When they came to the lion's cave, the hare stopped and looked at it. It had a single door. He shook his head and clicked his tongue.

"Yes," he said, "just as I thought---your house is a trap."

"What are you saying?" the lion asked in surprise.

"Only a single door," the hare said. "Aren't you afraid?"

"I'm afraid of nothing that moves!" the lion roared. "Where is there anything for me to fear?"

"Aren't you afraid of Men?"

"Men! Ah, well, only of Men . . ."

"Look at my house over there," the hare said. "It has many entrances. If a hunter comes into my house looking for me by one door, then I leave by another. And if he enters by the second door I leave by the third. But if a hunter were to enter your house, where would you go?"

"You are right!" the lion said. "I never before thought of it! We shall trade!"

"Trade? Oh, no, I couldn't," the hare said. "I don't care to live in a trap!"

The lion looked very severely at the hare. So the hare said hurriedly: "Very well, if you insist upon it!"

So the hare and the lion changed houses.

Hare went into Lion's house and closed the door. He killed his bull and cooked it and grew fatter than before.
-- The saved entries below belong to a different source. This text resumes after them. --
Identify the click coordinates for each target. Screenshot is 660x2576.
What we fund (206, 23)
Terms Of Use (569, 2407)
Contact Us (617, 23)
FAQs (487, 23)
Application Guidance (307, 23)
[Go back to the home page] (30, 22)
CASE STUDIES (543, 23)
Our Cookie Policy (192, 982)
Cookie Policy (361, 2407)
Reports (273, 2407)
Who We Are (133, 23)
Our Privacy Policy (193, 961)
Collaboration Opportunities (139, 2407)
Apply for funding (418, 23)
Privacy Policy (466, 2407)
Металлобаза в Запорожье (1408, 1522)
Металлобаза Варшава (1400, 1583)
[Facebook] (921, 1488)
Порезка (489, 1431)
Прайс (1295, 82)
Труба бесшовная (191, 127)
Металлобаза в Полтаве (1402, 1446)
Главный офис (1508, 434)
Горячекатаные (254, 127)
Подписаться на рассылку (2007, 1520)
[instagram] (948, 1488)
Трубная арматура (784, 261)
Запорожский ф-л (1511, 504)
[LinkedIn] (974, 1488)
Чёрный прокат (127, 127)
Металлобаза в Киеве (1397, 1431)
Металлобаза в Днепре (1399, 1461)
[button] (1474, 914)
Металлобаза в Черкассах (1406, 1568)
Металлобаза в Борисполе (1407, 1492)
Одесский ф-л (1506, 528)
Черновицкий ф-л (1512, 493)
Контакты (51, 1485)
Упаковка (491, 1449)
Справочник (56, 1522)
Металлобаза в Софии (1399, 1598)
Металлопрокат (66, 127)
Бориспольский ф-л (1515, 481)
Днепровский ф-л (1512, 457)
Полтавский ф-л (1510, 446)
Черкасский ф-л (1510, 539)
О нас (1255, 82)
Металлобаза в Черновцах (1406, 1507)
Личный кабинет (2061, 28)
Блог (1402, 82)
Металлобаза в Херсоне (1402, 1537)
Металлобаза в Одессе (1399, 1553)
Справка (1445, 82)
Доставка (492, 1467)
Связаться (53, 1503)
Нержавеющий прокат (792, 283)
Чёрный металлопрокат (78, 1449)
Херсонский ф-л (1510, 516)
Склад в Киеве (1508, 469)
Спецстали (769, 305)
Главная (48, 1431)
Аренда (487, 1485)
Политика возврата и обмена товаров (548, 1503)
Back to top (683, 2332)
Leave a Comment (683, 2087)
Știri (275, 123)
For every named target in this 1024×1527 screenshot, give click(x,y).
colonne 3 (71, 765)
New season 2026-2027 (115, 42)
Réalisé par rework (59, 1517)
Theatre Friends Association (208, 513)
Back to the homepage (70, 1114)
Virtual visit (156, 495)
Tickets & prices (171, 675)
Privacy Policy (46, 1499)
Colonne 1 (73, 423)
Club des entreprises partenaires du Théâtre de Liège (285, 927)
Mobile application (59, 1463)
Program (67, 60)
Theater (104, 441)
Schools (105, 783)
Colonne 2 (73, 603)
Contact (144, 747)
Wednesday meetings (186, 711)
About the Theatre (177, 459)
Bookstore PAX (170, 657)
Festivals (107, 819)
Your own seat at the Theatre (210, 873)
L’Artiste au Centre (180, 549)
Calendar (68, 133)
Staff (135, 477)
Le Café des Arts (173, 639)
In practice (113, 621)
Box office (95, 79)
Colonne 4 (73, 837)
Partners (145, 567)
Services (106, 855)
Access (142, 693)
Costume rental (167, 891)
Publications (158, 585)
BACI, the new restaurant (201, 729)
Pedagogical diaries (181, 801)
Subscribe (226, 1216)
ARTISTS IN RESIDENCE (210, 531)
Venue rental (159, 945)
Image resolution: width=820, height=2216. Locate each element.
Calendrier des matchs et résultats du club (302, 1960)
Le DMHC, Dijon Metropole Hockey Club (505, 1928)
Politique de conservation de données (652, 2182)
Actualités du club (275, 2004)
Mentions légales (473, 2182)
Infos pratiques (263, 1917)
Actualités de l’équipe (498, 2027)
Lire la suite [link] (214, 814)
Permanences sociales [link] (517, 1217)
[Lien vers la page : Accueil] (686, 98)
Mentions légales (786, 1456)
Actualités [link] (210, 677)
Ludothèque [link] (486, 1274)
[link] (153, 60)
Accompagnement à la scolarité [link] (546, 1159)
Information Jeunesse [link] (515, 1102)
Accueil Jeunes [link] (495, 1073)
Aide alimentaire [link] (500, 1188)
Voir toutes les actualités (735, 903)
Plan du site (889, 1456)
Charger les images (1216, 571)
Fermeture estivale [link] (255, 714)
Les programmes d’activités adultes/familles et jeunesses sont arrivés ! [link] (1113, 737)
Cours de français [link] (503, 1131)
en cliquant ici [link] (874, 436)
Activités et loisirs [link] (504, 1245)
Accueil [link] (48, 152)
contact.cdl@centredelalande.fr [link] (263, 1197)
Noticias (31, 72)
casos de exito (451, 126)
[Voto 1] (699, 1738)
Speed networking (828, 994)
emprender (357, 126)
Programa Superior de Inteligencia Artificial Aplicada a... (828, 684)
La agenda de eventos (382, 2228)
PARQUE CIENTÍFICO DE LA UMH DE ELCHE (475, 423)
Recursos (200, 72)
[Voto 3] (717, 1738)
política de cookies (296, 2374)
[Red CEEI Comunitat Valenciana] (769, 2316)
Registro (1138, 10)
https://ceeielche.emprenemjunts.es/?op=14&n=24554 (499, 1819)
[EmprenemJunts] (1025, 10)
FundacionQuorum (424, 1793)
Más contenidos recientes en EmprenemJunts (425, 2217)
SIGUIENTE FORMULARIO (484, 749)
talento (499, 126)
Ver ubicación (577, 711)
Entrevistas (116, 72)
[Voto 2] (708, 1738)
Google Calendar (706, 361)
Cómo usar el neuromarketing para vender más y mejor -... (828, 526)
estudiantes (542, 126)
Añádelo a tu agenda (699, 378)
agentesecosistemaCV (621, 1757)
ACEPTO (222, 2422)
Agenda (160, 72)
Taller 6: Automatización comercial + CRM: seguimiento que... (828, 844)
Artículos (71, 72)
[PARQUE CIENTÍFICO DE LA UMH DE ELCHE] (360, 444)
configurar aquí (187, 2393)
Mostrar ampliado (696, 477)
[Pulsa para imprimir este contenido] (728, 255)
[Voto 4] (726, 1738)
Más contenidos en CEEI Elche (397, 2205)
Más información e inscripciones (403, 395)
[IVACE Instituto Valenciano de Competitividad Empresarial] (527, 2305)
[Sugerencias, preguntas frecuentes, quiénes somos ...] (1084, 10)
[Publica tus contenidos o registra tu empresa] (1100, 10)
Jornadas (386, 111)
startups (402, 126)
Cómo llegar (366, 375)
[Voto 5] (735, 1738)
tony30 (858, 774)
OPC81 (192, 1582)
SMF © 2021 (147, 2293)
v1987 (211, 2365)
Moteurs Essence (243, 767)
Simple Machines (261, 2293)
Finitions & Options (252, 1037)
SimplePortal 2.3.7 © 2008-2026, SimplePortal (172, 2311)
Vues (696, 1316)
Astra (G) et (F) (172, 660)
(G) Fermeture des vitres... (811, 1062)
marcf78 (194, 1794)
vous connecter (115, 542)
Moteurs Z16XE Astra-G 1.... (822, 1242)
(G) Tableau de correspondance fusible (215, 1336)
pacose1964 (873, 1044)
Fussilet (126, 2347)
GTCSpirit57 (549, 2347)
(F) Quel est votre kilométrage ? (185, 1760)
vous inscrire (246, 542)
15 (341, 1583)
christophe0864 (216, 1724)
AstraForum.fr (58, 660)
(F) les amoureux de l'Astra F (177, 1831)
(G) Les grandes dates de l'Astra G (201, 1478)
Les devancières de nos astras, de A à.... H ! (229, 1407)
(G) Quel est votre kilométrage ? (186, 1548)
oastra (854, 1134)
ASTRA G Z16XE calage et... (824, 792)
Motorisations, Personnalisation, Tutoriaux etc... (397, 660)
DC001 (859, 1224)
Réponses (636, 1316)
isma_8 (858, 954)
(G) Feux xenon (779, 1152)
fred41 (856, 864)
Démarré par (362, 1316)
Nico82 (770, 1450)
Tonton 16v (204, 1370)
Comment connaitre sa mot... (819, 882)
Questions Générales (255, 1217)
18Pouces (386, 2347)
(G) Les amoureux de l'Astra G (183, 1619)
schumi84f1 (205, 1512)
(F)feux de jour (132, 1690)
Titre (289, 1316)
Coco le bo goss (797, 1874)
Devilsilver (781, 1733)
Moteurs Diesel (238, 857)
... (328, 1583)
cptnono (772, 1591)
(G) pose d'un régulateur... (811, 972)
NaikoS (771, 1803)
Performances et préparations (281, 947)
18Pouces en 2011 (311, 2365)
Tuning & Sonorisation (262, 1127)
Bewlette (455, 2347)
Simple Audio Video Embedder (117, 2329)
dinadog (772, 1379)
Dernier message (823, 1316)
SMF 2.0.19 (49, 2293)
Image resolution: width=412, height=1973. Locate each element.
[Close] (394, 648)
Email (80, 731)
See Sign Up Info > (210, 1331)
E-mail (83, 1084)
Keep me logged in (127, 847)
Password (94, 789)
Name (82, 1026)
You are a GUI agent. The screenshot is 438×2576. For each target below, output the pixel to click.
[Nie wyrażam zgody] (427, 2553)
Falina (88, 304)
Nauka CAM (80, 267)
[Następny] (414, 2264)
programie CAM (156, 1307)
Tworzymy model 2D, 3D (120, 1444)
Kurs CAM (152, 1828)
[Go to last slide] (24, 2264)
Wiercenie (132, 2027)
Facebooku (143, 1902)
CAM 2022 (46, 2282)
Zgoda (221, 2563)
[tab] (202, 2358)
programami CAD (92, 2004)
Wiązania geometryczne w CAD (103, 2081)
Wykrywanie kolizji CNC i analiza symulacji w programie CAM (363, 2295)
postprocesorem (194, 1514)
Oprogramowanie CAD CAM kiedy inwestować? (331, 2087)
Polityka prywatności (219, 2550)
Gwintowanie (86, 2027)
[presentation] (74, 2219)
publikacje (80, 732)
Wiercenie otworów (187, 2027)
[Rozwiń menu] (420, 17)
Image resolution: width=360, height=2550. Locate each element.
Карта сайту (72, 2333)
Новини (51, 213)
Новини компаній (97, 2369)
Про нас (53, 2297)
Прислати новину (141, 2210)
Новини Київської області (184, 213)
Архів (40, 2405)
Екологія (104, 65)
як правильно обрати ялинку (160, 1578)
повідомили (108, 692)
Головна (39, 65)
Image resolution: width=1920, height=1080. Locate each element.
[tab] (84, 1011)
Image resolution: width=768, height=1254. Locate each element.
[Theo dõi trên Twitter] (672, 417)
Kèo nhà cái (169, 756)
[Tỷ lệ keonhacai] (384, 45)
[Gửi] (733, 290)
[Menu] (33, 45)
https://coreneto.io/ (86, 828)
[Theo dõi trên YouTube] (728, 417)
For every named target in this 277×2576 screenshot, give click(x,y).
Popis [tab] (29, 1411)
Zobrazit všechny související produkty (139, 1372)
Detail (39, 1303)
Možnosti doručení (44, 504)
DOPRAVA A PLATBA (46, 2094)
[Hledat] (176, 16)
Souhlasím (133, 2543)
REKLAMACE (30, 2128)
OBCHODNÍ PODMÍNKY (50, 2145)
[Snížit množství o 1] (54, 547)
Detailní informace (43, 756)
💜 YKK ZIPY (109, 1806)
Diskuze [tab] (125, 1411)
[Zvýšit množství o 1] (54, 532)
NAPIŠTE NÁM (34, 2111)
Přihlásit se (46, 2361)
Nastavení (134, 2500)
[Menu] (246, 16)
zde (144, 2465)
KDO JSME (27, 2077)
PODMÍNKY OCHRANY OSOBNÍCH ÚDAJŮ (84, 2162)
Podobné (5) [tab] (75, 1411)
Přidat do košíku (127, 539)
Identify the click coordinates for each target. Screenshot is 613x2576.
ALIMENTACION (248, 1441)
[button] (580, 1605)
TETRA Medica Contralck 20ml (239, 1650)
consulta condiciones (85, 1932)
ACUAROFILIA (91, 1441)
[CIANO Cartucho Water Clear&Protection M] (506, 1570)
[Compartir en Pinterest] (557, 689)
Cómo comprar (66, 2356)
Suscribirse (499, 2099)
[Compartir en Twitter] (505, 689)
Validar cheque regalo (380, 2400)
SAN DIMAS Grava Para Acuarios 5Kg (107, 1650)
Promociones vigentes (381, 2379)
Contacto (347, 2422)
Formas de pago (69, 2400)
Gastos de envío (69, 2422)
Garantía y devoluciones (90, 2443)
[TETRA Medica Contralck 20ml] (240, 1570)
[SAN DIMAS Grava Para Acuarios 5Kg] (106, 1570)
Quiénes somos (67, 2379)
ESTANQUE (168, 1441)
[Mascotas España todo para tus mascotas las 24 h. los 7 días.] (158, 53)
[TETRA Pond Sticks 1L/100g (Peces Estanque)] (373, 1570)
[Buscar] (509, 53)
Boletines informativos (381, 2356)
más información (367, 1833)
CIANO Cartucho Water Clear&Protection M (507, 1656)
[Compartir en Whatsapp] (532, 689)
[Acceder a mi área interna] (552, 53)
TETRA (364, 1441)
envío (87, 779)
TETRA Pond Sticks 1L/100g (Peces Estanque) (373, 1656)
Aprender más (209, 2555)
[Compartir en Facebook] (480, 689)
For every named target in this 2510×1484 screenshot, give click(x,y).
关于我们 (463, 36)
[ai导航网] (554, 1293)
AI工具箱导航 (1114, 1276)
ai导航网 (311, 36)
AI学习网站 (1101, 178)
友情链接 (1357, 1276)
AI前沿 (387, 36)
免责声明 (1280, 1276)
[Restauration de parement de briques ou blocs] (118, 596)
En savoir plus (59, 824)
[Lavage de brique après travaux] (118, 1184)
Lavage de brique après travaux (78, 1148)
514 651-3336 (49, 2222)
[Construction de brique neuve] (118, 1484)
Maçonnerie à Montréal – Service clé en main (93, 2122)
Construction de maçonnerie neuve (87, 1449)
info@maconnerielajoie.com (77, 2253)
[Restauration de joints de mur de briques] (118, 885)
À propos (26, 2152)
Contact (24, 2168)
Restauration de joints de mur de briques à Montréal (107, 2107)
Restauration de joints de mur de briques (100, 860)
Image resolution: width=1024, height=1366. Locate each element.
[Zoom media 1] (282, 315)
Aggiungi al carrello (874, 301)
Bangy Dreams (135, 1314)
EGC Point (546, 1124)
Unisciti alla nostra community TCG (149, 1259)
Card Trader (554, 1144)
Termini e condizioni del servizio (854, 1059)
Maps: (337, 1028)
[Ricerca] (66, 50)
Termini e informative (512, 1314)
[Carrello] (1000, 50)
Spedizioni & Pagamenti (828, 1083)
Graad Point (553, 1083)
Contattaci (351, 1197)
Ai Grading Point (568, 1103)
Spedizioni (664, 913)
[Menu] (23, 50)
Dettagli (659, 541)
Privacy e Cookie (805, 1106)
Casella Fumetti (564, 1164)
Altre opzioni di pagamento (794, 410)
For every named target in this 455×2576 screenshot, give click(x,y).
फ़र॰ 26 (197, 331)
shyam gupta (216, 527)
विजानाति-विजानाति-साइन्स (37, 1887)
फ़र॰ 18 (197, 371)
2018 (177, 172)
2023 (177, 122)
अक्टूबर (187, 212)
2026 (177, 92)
The lion moved into the hare's cave. Then he took one of the eagle feathers from his belt and tried to kill his donkey with it. The feather could not kill the donkey. It only tickled him. The lion took another feather from his belt and tried to kill the donkey. It tickled the donkey worse. He laughed. He couldn't stop laughing. The lion took out another feather and tried to kill the donkey. It tickled the donkey so that he couldn't stand it any more. He broke loose from the lion and escaped into the fields.

And now, whenever the donkey thinks of how the lion tickled him with eagle feathers he laughs. You can hear it for yourself.